Через несколько дней после встречи с миссис Глэшер в парке Гвендолин была приглашена на грандиозный концерт у Клезмера, который теперь жил в одном из роскошных домов на Гросвенор-сквер. Гвендолин ждала этого события, поскольку не сомневалась, что встретит там Деронду, и раздумывала, как рассказать ему о своем положении, не говоря прямо то, что никогда не решилась бы озвучить, но в то же время чтобы он все понял.
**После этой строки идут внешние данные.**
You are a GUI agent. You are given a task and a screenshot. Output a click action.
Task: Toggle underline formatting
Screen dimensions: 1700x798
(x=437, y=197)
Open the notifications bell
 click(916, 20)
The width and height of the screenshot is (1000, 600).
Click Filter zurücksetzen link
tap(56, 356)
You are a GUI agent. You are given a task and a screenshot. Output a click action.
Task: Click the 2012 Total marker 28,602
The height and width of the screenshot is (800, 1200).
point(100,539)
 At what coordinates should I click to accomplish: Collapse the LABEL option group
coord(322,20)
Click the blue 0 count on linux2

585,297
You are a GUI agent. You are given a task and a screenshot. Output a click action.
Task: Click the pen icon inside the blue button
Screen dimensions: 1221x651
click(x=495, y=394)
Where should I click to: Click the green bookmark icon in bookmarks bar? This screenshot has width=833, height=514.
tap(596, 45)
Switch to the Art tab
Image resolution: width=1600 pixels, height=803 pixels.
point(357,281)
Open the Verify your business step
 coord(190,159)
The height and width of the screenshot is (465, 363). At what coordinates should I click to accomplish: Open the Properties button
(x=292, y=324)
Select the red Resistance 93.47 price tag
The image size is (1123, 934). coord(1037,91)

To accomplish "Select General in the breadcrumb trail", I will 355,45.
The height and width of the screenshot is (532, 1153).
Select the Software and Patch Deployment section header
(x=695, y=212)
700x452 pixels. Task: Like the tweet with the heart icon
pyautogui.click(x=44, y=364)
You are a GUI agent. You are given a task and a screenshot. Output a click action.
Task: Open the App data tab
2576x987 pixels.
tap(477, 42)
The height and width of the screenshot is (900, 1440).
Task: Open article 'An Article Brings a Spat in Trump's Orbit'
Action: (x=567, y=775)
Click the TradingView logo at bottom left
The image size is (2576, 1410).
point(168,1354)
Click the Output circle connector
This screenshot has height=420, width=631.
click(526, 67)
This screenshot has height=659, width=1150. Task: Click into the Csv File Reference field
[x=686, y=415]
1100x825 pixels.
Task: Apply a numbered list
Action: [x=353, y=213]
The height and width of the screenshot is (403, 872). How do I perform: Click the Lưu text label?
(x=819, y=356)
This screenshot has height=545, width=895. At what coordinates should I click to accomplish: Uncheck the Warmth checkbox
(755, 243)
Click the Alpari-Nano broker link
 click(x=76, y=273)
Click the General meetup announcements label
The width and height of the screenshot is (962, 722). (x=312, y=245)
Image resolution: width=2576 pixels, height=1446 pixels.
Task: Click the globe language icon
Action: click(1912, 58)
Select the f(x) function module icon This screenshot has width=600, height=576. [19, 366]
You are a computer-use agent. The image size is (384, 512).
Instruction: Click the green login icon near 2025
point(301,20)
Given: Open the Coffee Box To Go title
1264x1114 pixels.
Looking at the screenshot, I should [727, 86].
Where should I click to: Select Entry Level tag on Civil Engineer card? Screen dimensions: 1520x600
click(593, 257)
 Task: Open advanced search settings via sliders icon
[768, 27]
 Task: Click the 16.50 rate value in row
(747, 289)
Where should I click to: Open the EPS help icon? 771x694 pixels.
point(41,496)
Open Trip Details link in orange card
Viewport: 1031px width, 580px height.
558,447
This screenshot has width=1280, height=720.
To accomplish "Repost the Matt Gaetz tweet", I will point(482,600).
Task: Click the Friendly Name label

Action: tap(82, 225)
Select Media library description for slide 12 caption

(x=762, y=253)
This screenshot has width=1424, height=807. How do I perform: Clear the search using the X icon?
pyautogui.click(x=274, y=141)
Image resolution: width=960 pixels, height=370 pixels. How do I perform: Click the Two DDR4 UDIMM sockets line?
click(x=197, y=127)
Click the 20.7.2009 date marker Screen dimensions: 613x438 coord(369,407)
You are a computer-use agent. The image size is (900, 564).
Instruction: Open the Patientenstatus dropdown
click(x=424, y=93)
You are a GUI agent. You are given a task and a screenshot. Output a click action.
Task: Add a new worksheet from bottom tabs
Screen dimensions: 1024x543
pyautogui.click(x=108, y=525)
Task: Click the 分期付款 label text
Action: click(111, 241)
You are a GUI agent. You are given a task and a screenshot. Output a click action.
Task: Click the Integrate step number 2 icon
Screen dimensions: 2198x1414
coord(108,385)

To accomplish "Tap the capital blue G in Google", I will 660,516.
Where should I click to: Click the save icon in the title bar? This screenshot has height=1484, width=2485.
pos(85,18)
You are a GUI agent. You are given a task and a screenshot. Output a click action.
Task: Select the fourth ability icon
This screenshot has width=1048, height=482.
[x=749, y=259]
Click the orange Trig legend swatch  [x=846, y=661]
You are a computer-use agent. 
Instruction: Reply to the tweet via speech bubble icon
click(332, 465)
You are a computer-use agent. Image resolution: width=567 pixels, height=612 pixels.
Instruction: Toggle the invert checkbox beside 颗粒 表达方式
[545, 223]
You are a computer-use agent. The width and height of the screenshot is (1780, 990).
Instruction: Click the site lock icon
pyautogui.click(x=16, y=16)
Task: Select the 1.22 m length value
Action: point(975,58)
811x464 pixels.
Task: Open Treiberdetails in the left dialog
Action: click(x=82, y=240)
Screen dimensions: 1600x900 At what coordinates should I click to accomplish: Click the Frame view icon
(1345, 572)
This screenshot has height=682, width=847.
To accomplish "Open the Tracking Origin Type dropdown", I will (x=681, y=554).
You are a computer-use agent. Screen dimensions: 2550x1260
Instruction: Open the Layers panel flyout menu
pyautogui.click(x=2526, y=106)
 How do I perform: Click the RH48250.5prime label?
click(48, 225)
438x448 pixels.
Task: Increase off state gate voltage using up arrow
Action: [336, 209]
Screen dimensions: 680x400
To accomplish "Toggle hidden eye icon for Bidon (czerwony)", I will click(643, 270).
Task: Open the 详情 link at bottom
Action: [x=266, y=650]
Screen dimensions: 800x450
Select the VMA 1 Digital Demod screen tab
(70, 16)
Однако, как нарочно, на вечере у Клезмера Деронда держался в стороне, в то время как она едва ли не демонстрировала нетерпение к каждому, с кем разговаривала. Когда же наконец Деронда оказался рядом, выяснилось, что сэр Хьюго и миссис Рэймонд прочно обосновались неподалеку и могли услышать каждое слово. Ничего страшного: главное, что поблизости не было мужа. Раздражение быстро переросло в приступ отваги, и Гвендолин с высокомерной вседозволенностью заявила:
– Мистер Деронда! Хочу, чтобы вы навестили меня завтра между пятью и шестью часами.
– Непременно, – последовал немедленный ответ.
Спустя некоторое время Деронда решил, что отправит Гвендолин записку с отказом и извинениями. Он всегда избегал визитов в дом Грандкорта, но в то же время боялся сделать шаг, способный обидеть Гвендолин. Неважно, чем был бы мотивирован его отказ: проявлением безразличия или имитацией безразличия, – в обоих случаях он оказался бы в равной степени обидным, поэтому Даниэль исполнил обещание.
Сославшись на плохое самочувствие, Гвендолин отказалась от верховой прогулки, когда лошади уже стояли у крыльца. Она опасалась, что муж решит тоже остаться дома, однако Грандкорт принял объяснение безоговорочно и уехал.